There is a process involved in constructing and asking questions. Firstly, children need to realise they lack information about something of interest to them. They then need to formulate the question.
This involves figuring out how to ask the question to get the information they seek.
The importance of developing skill in this area cannot be under-estimated. We all know how frustrating it is trying to get the information we need when we cannot figure out the right way to ask the question or even what question needs to be asked. Then children have to ensure that the way they ask the question is understood by the audience.
I am sure we have all experienced the frustration of being on the end of children simply asking 'why' when we have no idea what it is they are asking, and the consequent frustration of children when they do not get from us the answer they are seeking.
Part of the skill here is identifying who is most likely to answer the question, an assessment of who is likely to know enough to answer, and who is appropriate to ask (there might be social rules about who can or cannot be asked certain things).
Finally, the answer needs to be evaluated to determine if it addresses the need, or if further information is required.
There is evidence that children as young as three years of age are able to make these evaluations and determine the effectiveness of the answer.
One study demonstrated that children were more likely to trust a clear answer (that is a spoon) compared to a more tentative response (I think that is a spoon) and that they are able to choose their audience (they were more likely to ask adults questions about food and their peers about toys).
Preschool aged children are more likely to ask questions of their parents and factors in the home (such as socio-economic status, parental stress levels and parenting styles) influence the type and frequency of questions children use in their homes.
A recent study indicates there are gender differences in the types of hard questions asked by preschool children. Sak and ahin-Sak found that girls tended to ask questions about sex and fertility more often than boys, where as boys tended to ask more questions about religion, science and nature.

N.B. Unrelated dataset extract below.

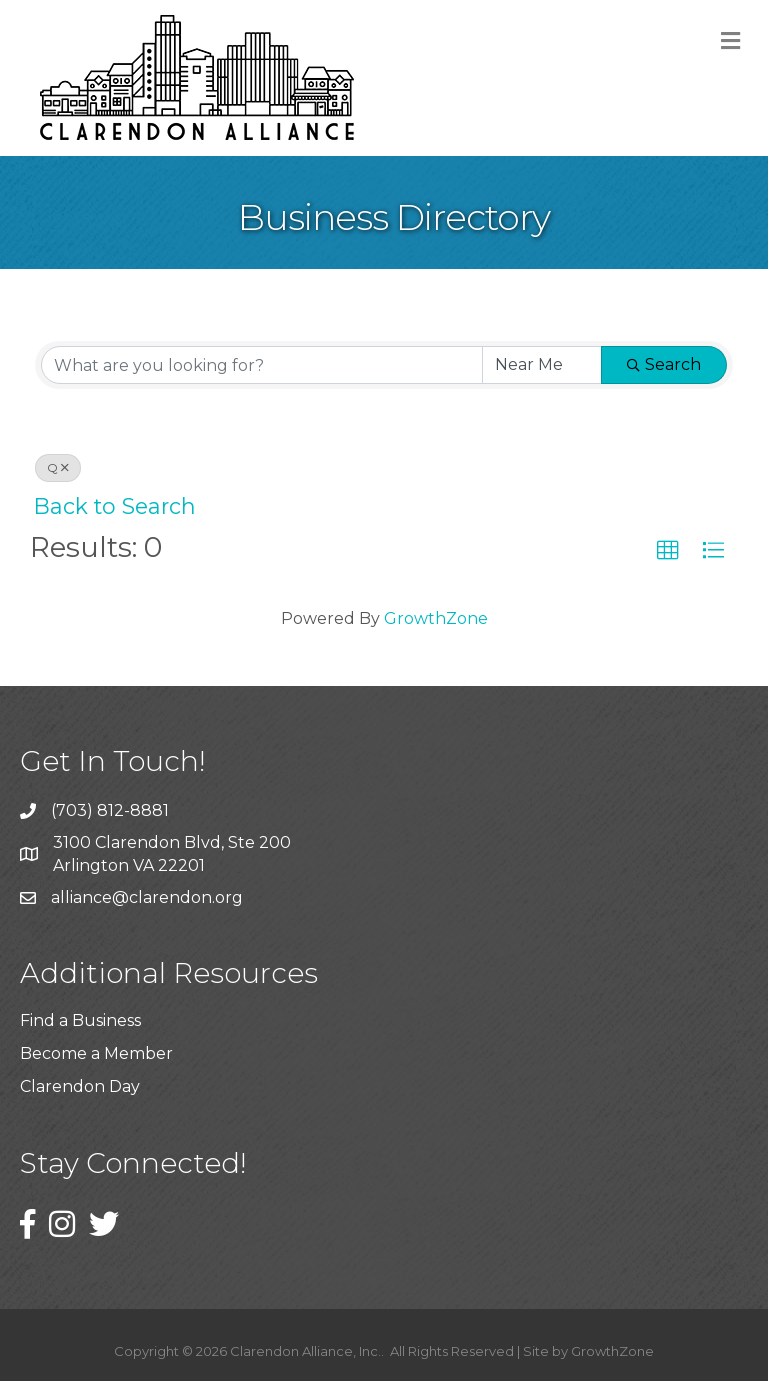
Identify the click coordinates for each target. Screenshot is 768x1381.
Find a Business (80, 1020)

Sex and fertility questions tended to be directed more often to mothers than to fathers, whereas religious and daily life questions tended to be asked more to fathers.

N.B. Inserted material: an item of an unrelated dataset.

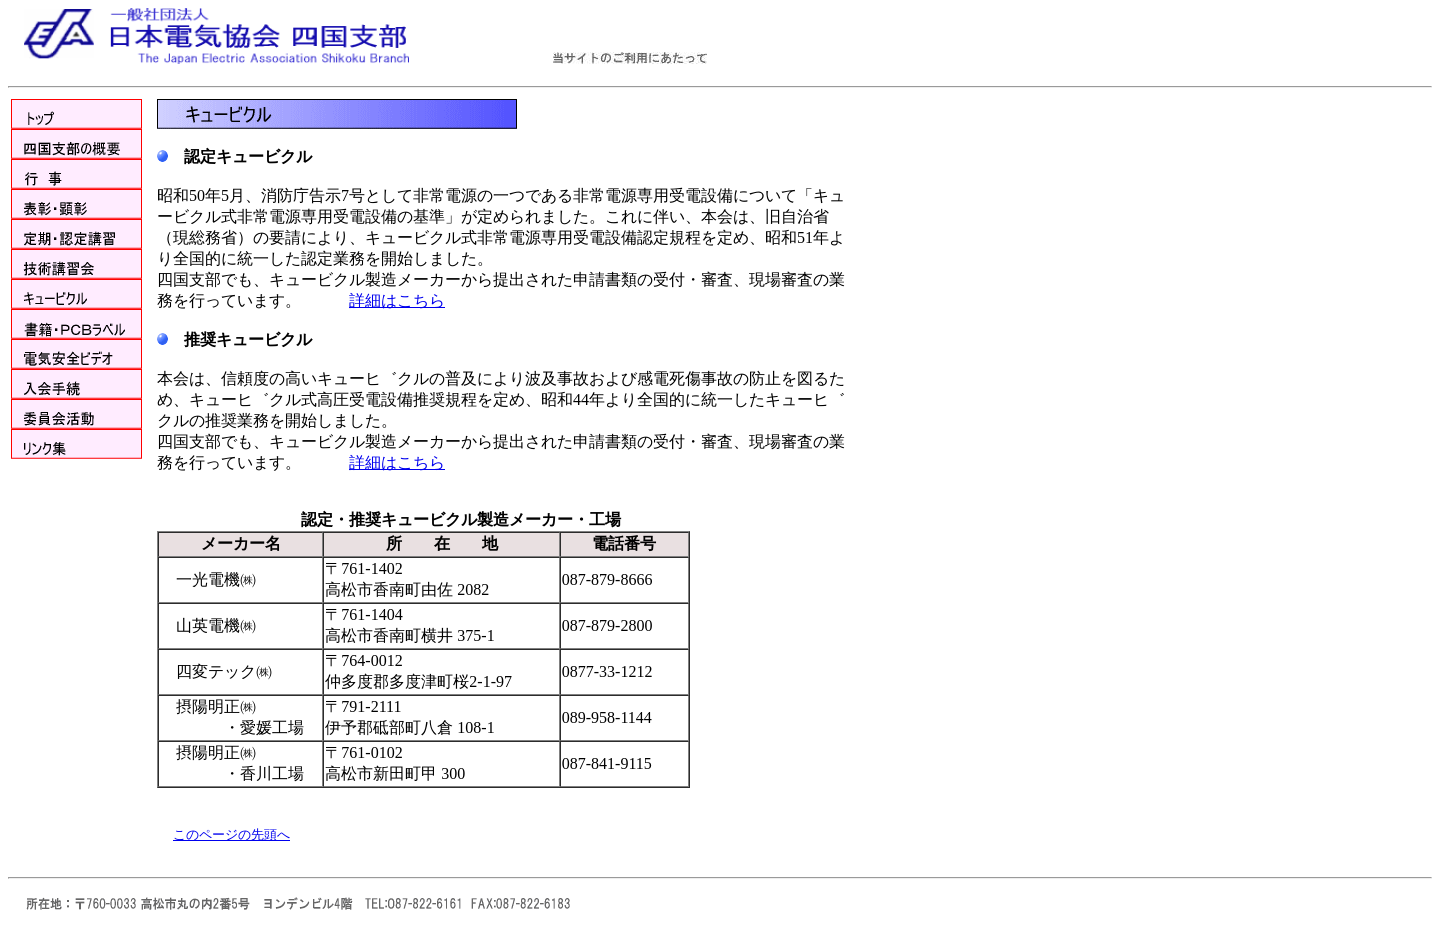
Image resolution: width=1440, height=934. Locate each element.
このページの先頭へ (231, 834)
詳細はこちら (397, 300)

School and early childhood teachers tended to be asked more science and nature questions than were parents but less questions focused on religion, sex and fertility.
Adults are not always comfortable answering some of the difficult questions children ask but researchers suggest that giving clear and understandable answers is essential as these provide opportunities to share values, experiences and beliefs, and help children learn the information they need to function appropriately in their social and cultural contexts.